1.3 观察指标1)评价超声血流信号:根据Alder半定量标准[6]对病灶血流信号进行分级,超声显示内见网状血流为+++级,超声显示内见条状或棒状血流为++级,超声显示内见星点状血流为+级,超声显示内未见血流为0级;血流丰富为++级、+++级,血流较少为+级,血流缺乏为0级;2)临床病理资料收集:收集所有患者年龄、病理类型、FIGO分期、淋巴结转移、病灶大小、脉管累及、宫旁浸润、间质浸润深度等指标;3)预后效果评估:术后随访1 a,评估患者预后情况,并将预后结果分为良好与差。良好为术后1 a内未出现淋巴结转移、宫旁浸润、脉管受累等,并且患病组织间质浸润深度不足10 mm;差为术后1 a内出现淋巴结转移、宫旁浸润、脉管受累等,并且患病组织间质浸润深度达到10 mm及以上。

1.4 统计学处理采用SPSS 22.0处理数据;计量资料用表示,比较用独立样本t检验;计数资料用百分数表示,比较用χ2检验;超声血流信号与宫颈癌临床病理特征的相关性用多因素二元Logistic回归分析;超声血流信号对宫颈癌预后的评估价值采用受试者工作特征(receiver operating characteristics,ROC)曲线分析;检验水准α=0.05。

2 结果

2.1 一般资料60例宫颈癌患者中彩色多普勒超声检查显示血流丰富33例、血流较少18例、血流缺乏9例。根据血流信号情况分为血流丰富组(33例)和血流不丰富组(27例)。血流丰富组和血流不丰富组年龄、BMI、孕次、产次比较差异均无统计学意义(P均>0.05)。见表1。

表1 2组患者一般资料比较

2.2 超声血流信号与临床病理特征的关系血流丰富组有淋巴结转移、病灶≥18 mm、有脉管累及、有宫旁浸润、间质浸润深度≥10 mm者占比均高于血流不丰富组,差异均有统计学意义(P均<0.05)。见表2。

表2 超声血流信号与临床病理特征的关系 n(%)

2.3 超声血流信号与临床病理特征的多因素分析以超声血流信号是否丰富为因变量(血流丰富组赋值“1”,血流不丰富组值“0”),以单因素分析结果P<0.05的因素作为自变量(有淋巴结转移、病灶≥18 mm、有脉管累及、有宫旁浸润、间质浸润深度≥10 mm赋值“1”,无淋巴结转移、病灶<18 mm、无脉管累及、无宫旁浸润、间质浸润深度<10 mm赋值“0”)。
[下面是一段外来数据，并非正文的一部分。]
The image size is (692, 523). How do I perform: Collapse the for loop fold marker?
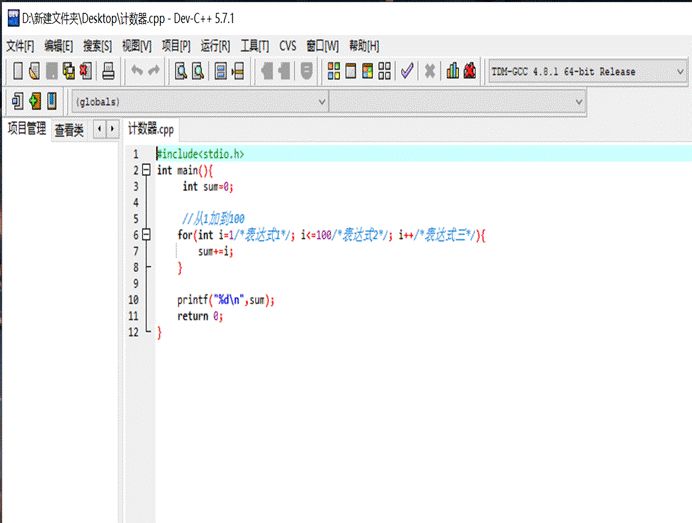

多因素Logistic回归分析显示,有淋巴结转移、病灶≥18 mm、有脉管累及、间质浸润深度≥10 mm是导致宫颈癌超声血流信号丰富的独立危险因素。见表3。

表3 超声血流信号与临床病理特征的多因素分析

2.4 超声血流信号对宫颈癌预后的评估价值分析血流丰富组预后良好率为24.24%(8/33),低于血流不丰富组的74.04%(20/27),差异均有统计学意义(χ2=14.816,P<0.001)。ROC曲线分析显示,超声血流信号对宫颈预后评估价值的AUC为0.748,95%CI为0.619~0.876,且当血流信号丰富时,评估不良预后的敏感性为100.00%,特异性为70.00%。

3 讨论

宫颈癌发病机制仍存疑,普遍认为持续高危型人乳头瘤病毒感染、多孕多产、过早性行为等为宫颈癌发生的重要诱因,并且其作为一种可以预防的恶性肿瘤,定期筛查或接种人乳头瘤病毒疫苗可有效预防宫颈癌[7-8]。但随着我国老年化的加剧,宫颈癌的发病率仍呈上升趋势,并且由于该病发病早期症状不明显,一经确诊已达到晚期,预后较差。因此,宫颈癌早期有效诊断方式对患者而言意义重大。多普勒超声是临床心脏、肢体、体表、腹部、妇科等多种疾病的检查诊断手段,近年来报道表示其在妇科恶性肿瘤的早期筛查诊断方面效果较好,不仅可显示病灶大小、形态、浸润、转移情况,而且可通过血流信号反映血管生长情况[9-10]。有学者表示,肿瘤血管生成与宫颈癌淋巴结转移、间质浸润深度等临床病理特征均有关[11]。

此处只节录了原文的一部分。